Paraguayan physician and human rights activist (1932–2019)

Joel Holden Filártiga Ferreira (15 August 1932 – 5 July 2019) was a Paraguayan doctor, artist and human rights activist. He became known for his human rights activism after his son, Joelito Filártiga, was killed by the police during the dictatorship of Alfredo Stroessner in 1976.

== Biography ==
Filártiga was born in Ybytimí, Paraguarí, on 15 August 1932. He studied medicine at the National University of Asunción and at the Albert Einstein College of Medicine in New York City. He was a delegate of the Student Center of the Faculty of Medicine before the University Federation of Paraguay, from where he participated in the struggle against the dictatorship of Alfredo Stroessner.

Filártiga initially became known for offering health care to poor and indigenous peasants in a clinic that he opened in 1959 in the town of Ybycuí, in Paraguarí. Filártiga was also an artist. Several of his works were part of special presentations in Paraguay and abroad.

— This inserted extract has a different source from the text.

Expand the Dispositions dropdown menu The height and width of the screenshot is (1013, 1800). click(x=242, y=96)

On 30 March 1976, Filártiga's son, Joelito, aged 17, was killed. Police claimed the murder was the result of a "crime of passion", committed by a neighborhood's policeman when he caught Joelito with his wife. However, it was later determined that Joelito was kidnapped by the police and tortured since his body exhibited marks of torture. The family Filártiga was opposed to Stroessner's regime and therefore was persecuted.

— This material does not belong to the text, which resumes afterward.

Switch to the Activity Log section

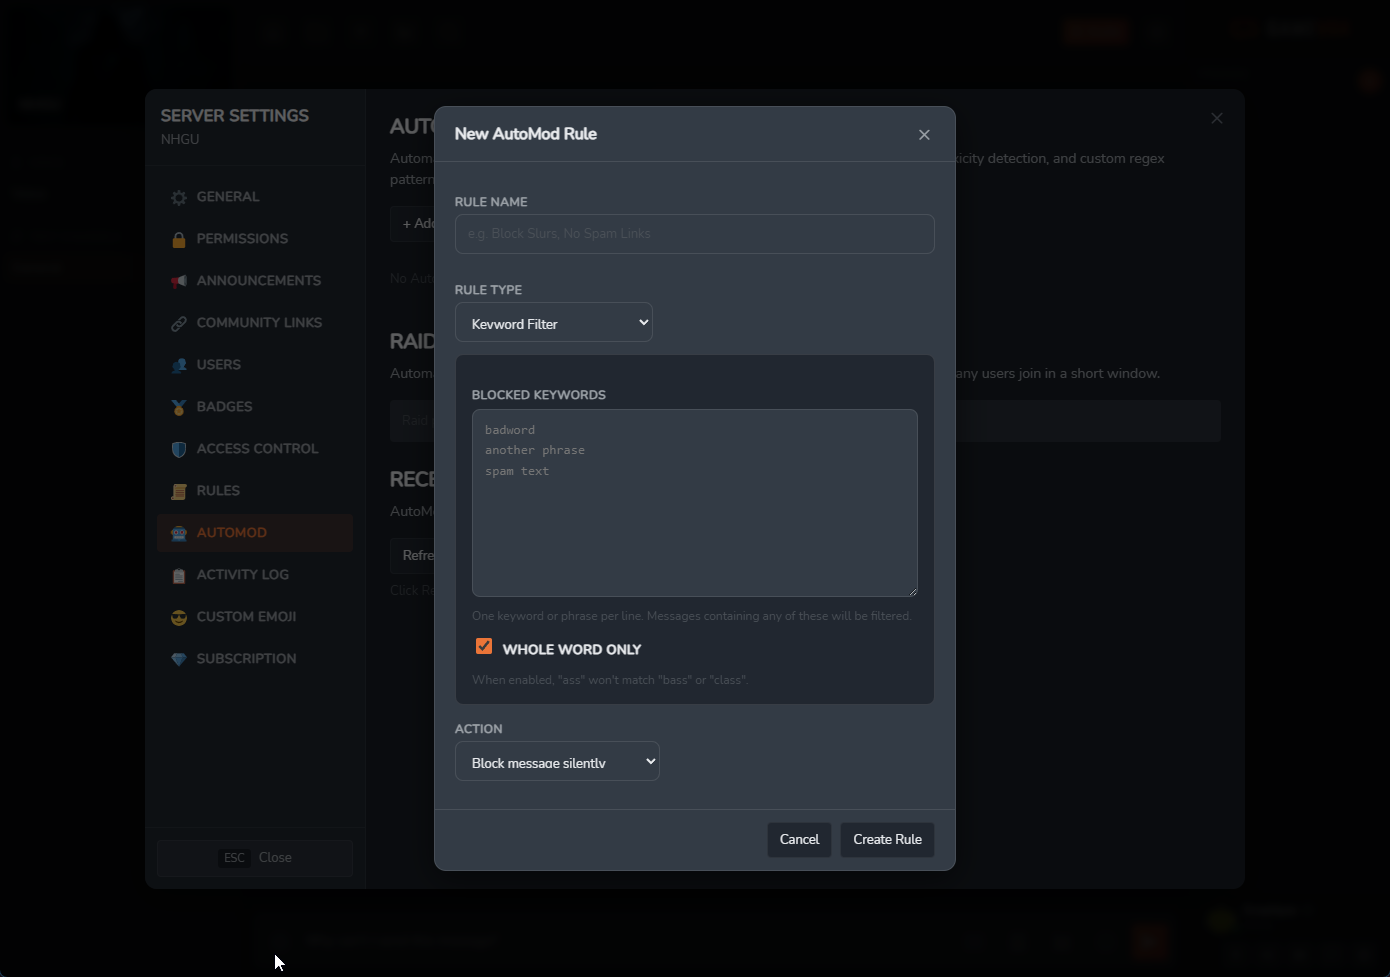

Filártiga fought for a long time for it to be acknowledged that his son had been murdered. In 1978, one of the main suspects, Américo Norberto Peña Irala, escaped to the United States. A daughter of Filártiga, Dolly, also went to the U.S. seeking exile. When she learned of Peña's presence in the country, the Filártiga family denounced him with the help of the Center for Constitutional Rights. In 1980, the U.S. justice ruled in favor of the Filártiga family, granting them compensation of US$10.4 million in Filártiga v. Peña-Irala.

He was portrayed by Anthony Hopkins in the 1991 television film One Man's War.

In November 2018, he was decorated by the Senate of Paraguay, which paid him a tribute for "his unwavering fight for health, freedom and justice."

Filártiga died on 5 July 2019 at the age of 86, in the Social Security Institute Hospital in Asunción.